Hi,
I've stumbled upon a problem that I haven't been able to solve for an extended period of time. I've found several other posts on this forum describing something vaguely similar but none of the solutions apply in our case.
It's a bug with our firmware that I haven't been able to reproduce under test conditions.
We have a custom board based on nrf52832 with S132.
Every once in a while it will die with error code #4 (NRF_ERROR_NO_MEM) during a call to app_sched_evt_put().
We have implemented a solution for tracking the errors in the wild using RAM retention and the reports show that this error occurs all over the place, namely almost every line in our code where there's a reference to app_sched_evt_put() has produced this error.

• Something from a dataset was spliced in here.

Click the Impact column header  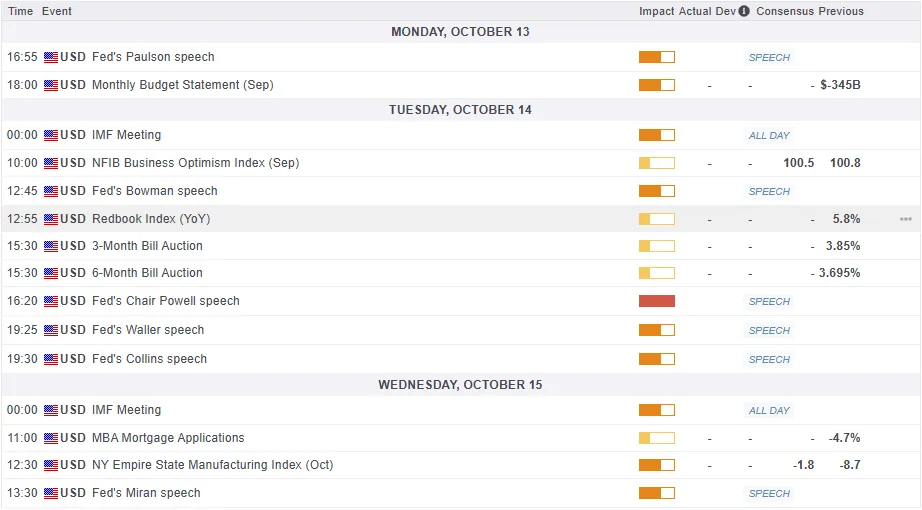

Running the scheduler with the profiler enabled shows that under normal operating conditions the maximum queue utilization reaches 5 or 6 scheduled events at most.
I highly doubt that the problem is the OP_QUEUE size as we have it defined at 40 which to me seems like it should be more than enough under normal circumstances.

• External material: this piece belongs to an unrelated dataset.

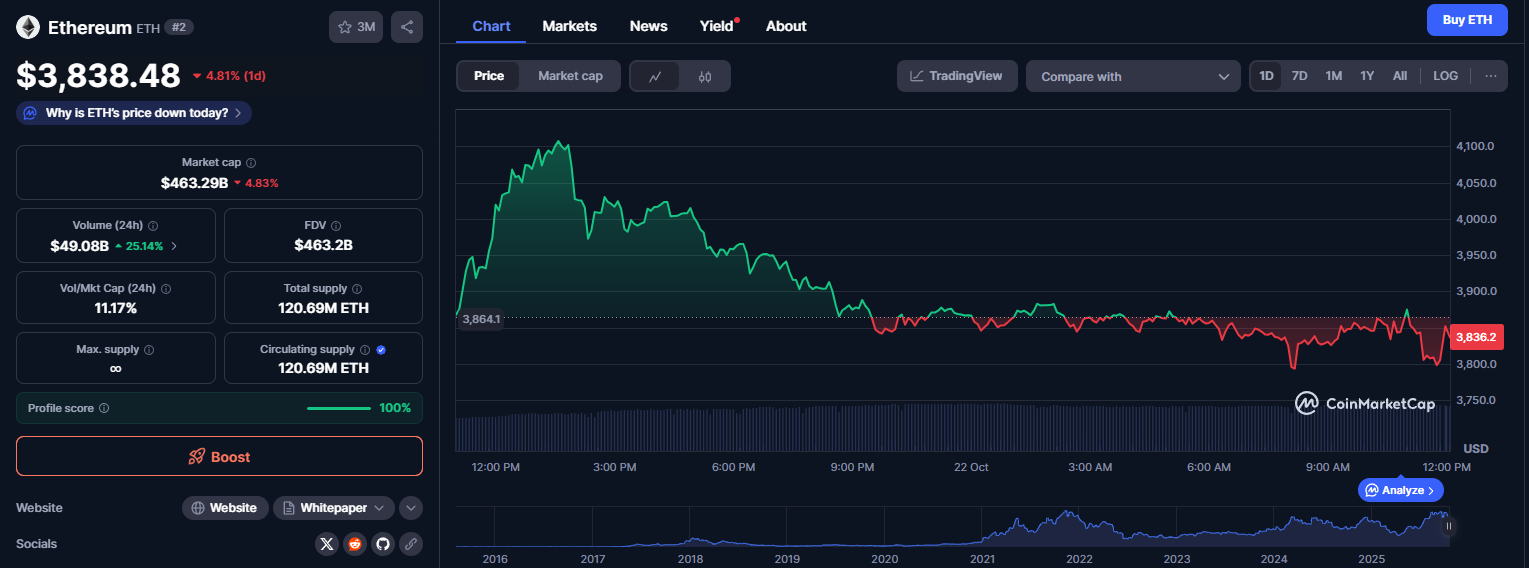Open the Compare with dropdown
Viewport: 1529px width, 568px height.
[1133, 77]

My suspicion is that the problem lies elsewhere and the queue gets filled up with events queued in the timer & interrupt context and there is something preventing the code execution from reaching app_sched_execute() in the main while loop.
There's one particular behavior that I've observed which occurs after 6 (!) seconds of a particular event not bein executed.
The way i've been trying to debug this is to significantly lower the watchdog timeout - from 10 seconds (on our production devices) to 2 seconds (on our debug devices) in hopes of catching the offending piece of code (my hope is that it triggers a watchdog reset instead of a soft reset) which seems to hang for 6 (!) seconds on certain occasions. I've implemented a ram retention based logging system that reports the PC before a watchdog interrupt has occured but so far I ahven't been able to zero-in on the source of the bug.
I'm mostly interested in strategy suggestions for trying to debug something like this. Or perhaps some tools that can speed up this process.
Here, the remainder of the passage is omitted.